[Work required] Omit the pictures and retype only the lines from the one containing "Choose the Symbol tool" through the end of the listing, both ends included.

= Beginning of Section =

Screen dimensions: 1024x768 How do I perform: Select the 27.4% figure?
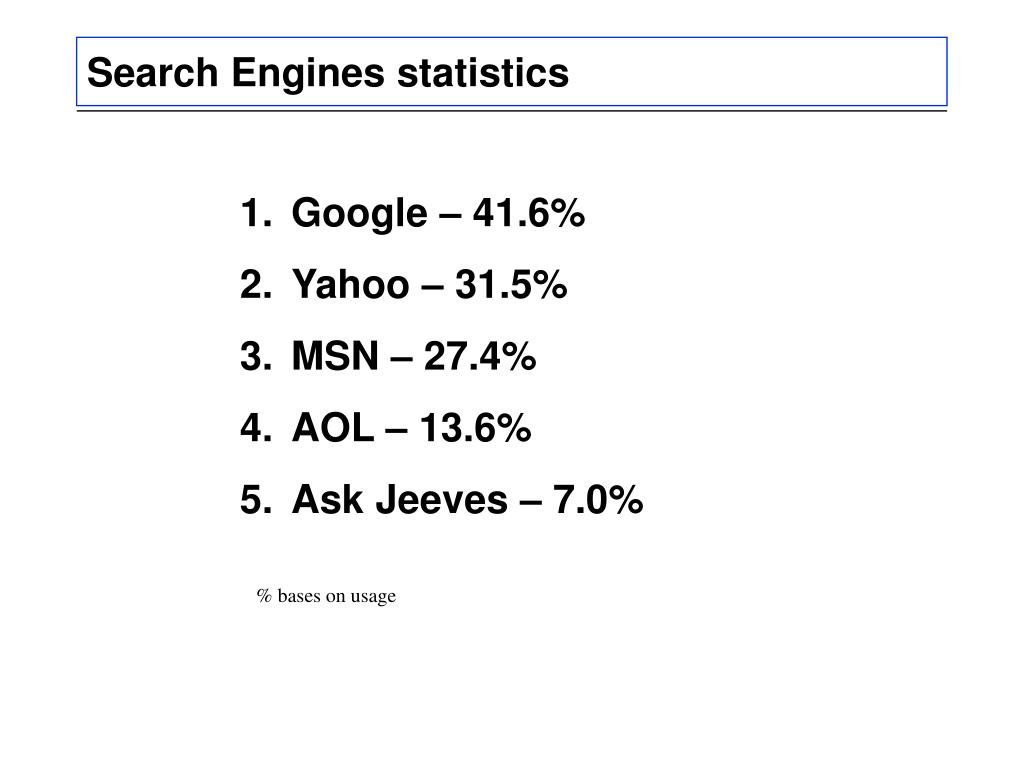pyautogui.click(x=480, y=357)
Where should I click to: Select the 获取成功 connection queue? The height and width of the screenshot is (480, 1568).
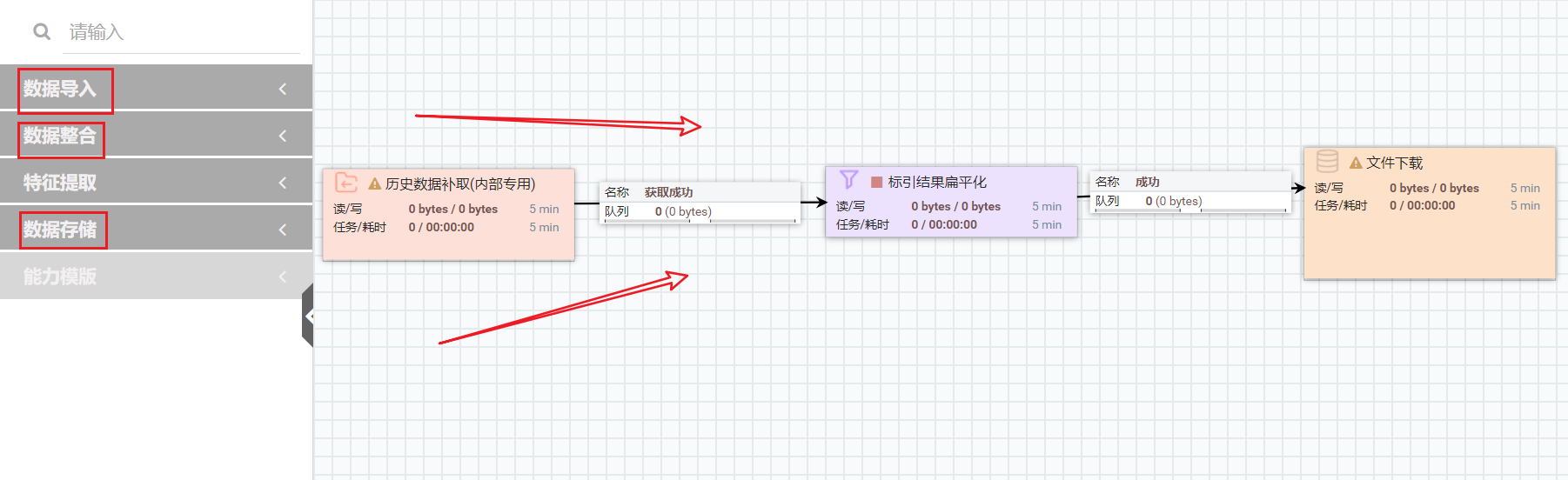point(700,202)
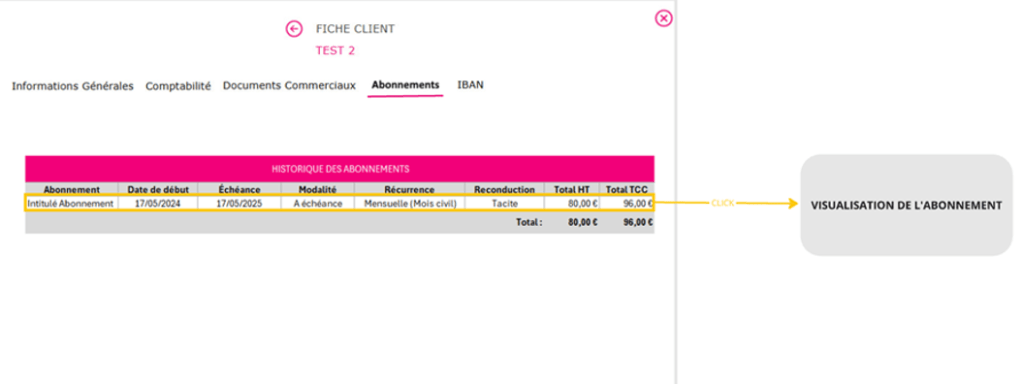Open the Documents Commerciaux tab

[289, 86]

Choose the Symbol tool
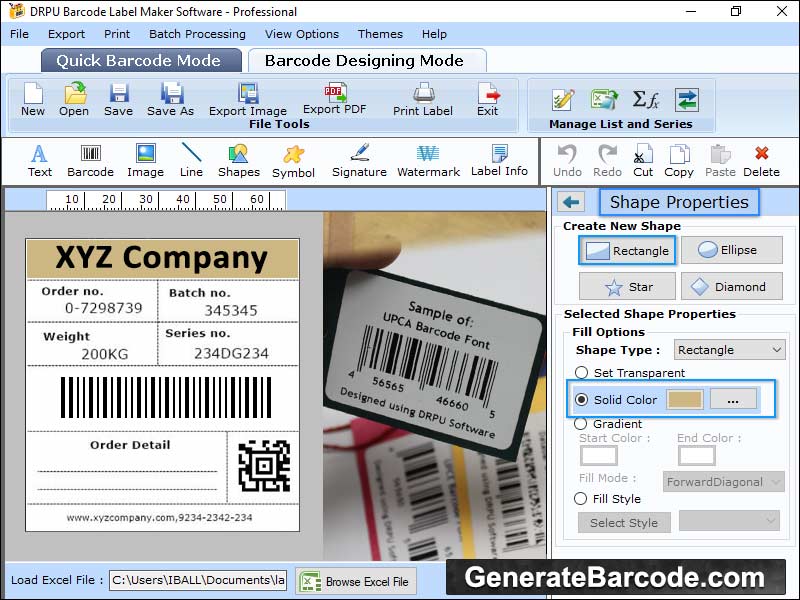click(x=293, y=154)
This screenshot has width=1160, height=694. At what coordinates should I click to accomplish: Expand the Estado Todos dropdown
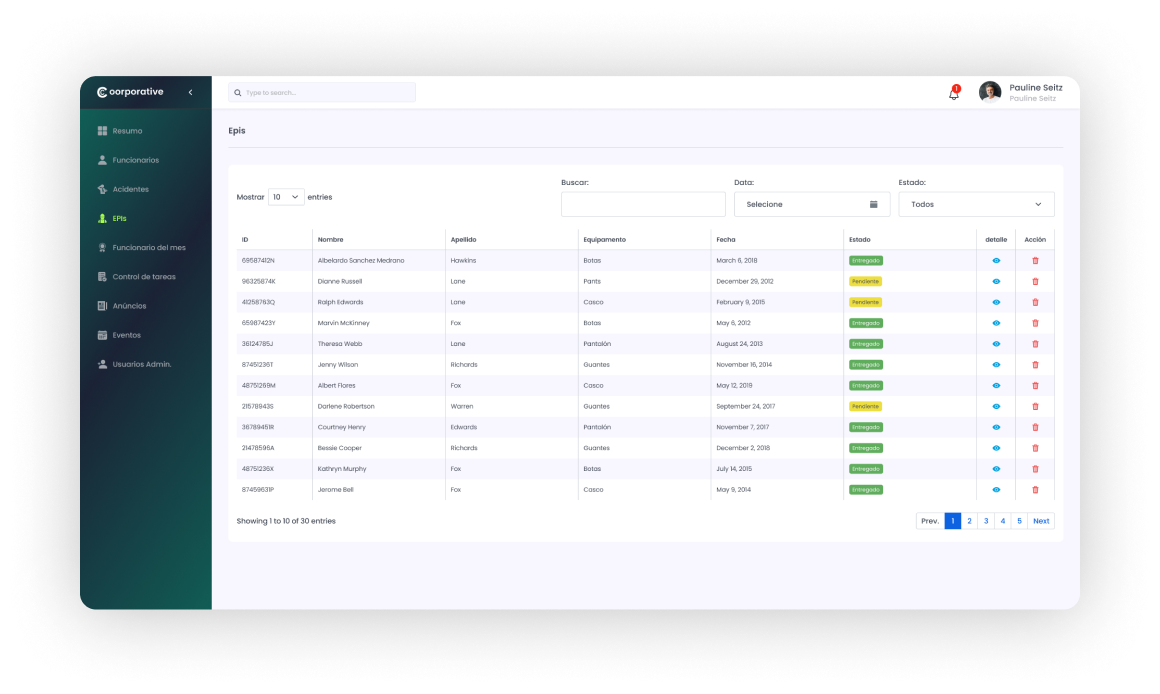976,204
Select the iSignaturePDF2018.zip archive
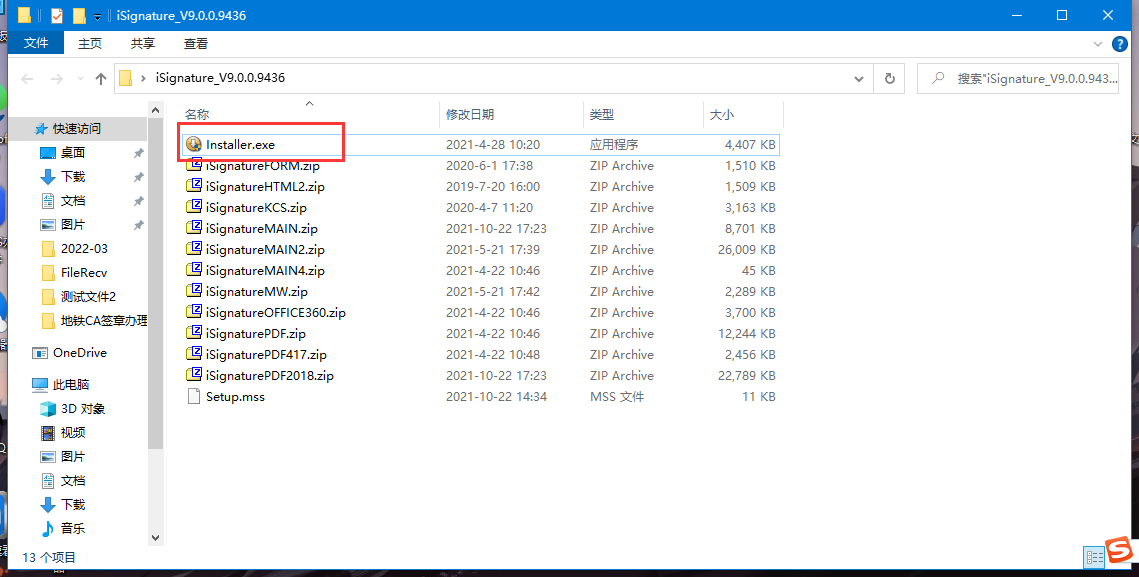Screen dimensions: 1139x577 point(269,376)
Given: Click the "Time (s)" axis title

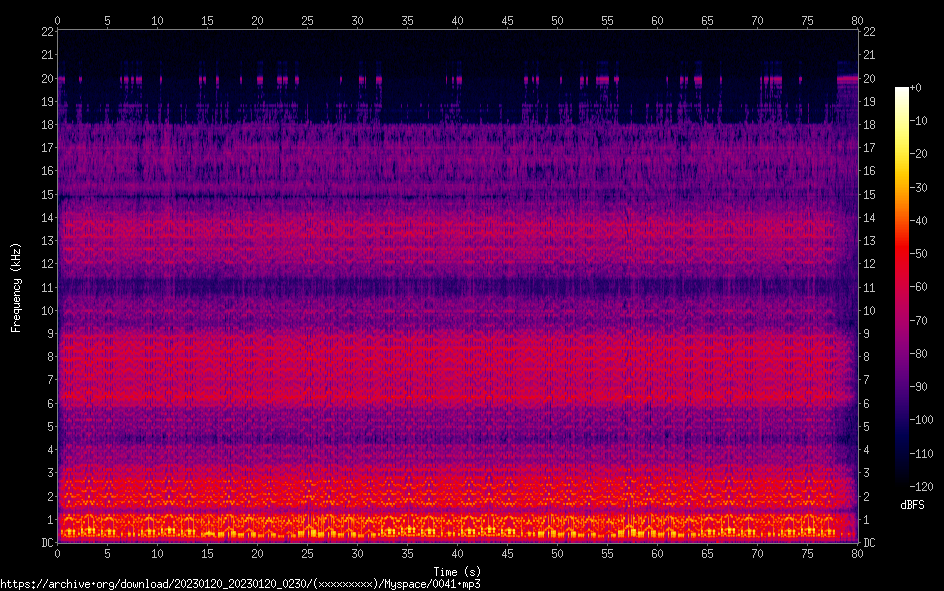Looking at the screenshot, I should [x=457, y=571].
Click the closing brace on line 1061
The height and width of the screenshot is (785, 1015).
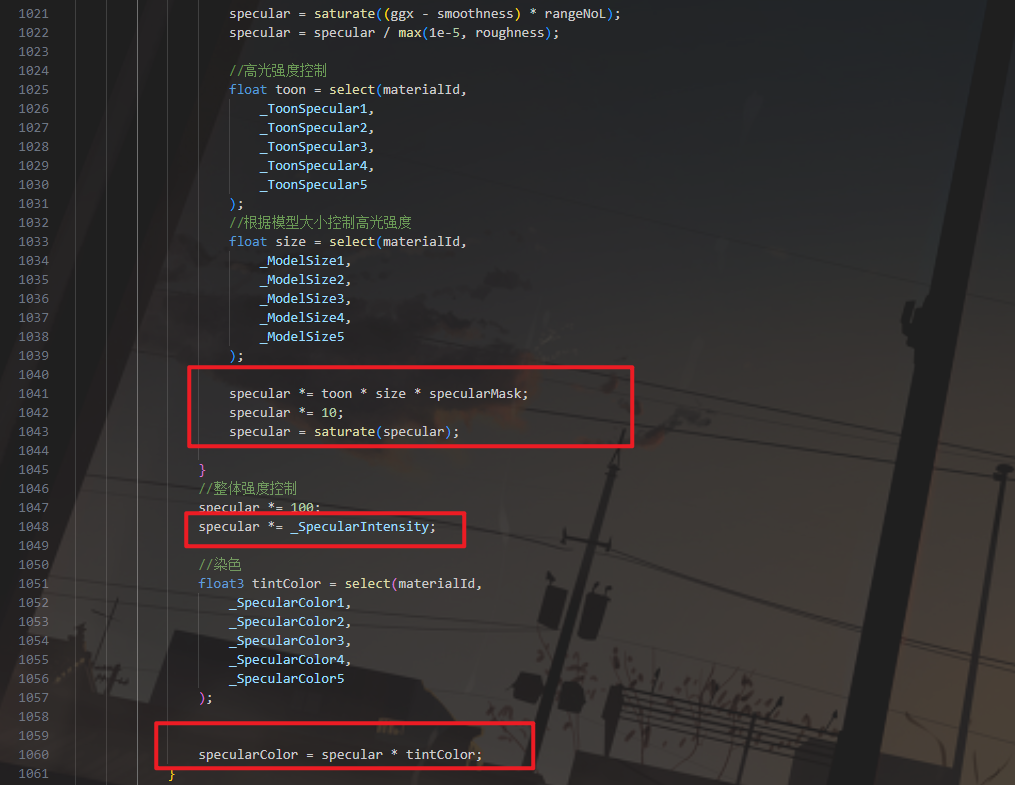(x=171, y=773)
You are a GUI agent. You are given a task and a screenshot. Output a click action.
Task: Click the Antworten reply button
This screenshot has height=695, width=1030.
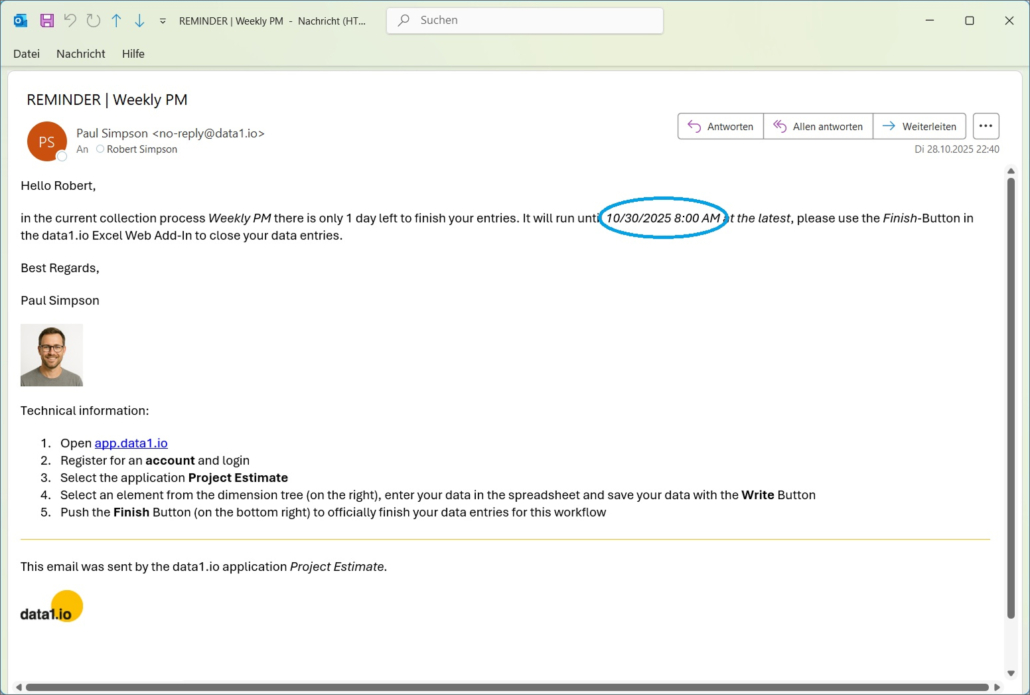[720, 126]
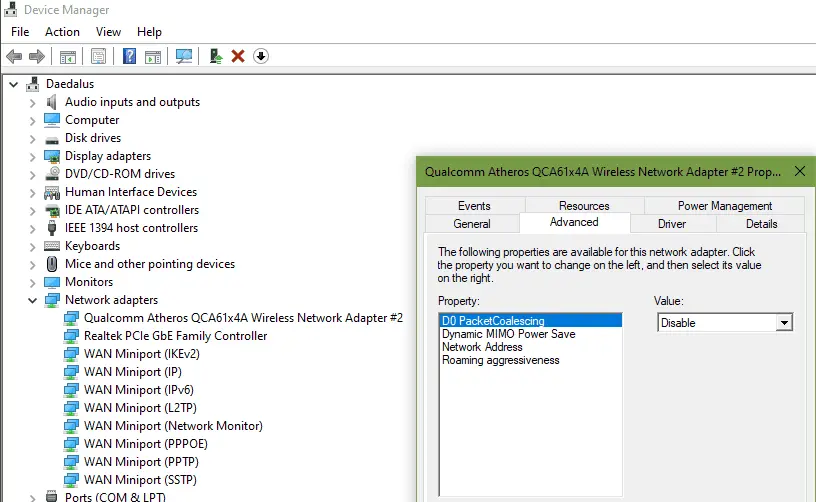Open the Action menu
The height and width of the screenshot is (502, 816).
pyautogui.click(x=62, y=32)
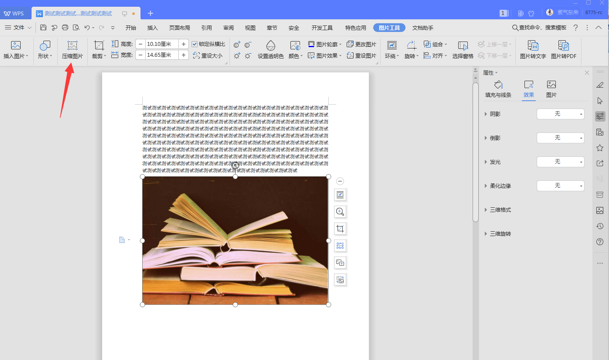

= End of Section =

[Solved exercise]
Choose the Symbol tool
click(x=293, y=154)
This screenshot has width=1160, height=694. At what coordinates should I click to accomplish: Expand the Estado Todos dropdown
976,204
Select the iSignaturePDF2018.zip archive
Screen dimensions: 1139x577 point(269,376)
Given: Click the "Time (s)" axis title

Looking at the screenshot, I should [x=457, y=571].
Click the closing brace on line 1061
The height and width of the screenshot is (785, 1015).
(x=171, y=773)
You are a GUI agent. You are given a task and a screenshot. Output a click action.
Task: Click the Antworten reply button
This screenshot has height=695, width=1030.
[720, 126]
Open the Action menu
The height and width of the screenshot is (502, 816).
pyautogui.click(x=62, y=32)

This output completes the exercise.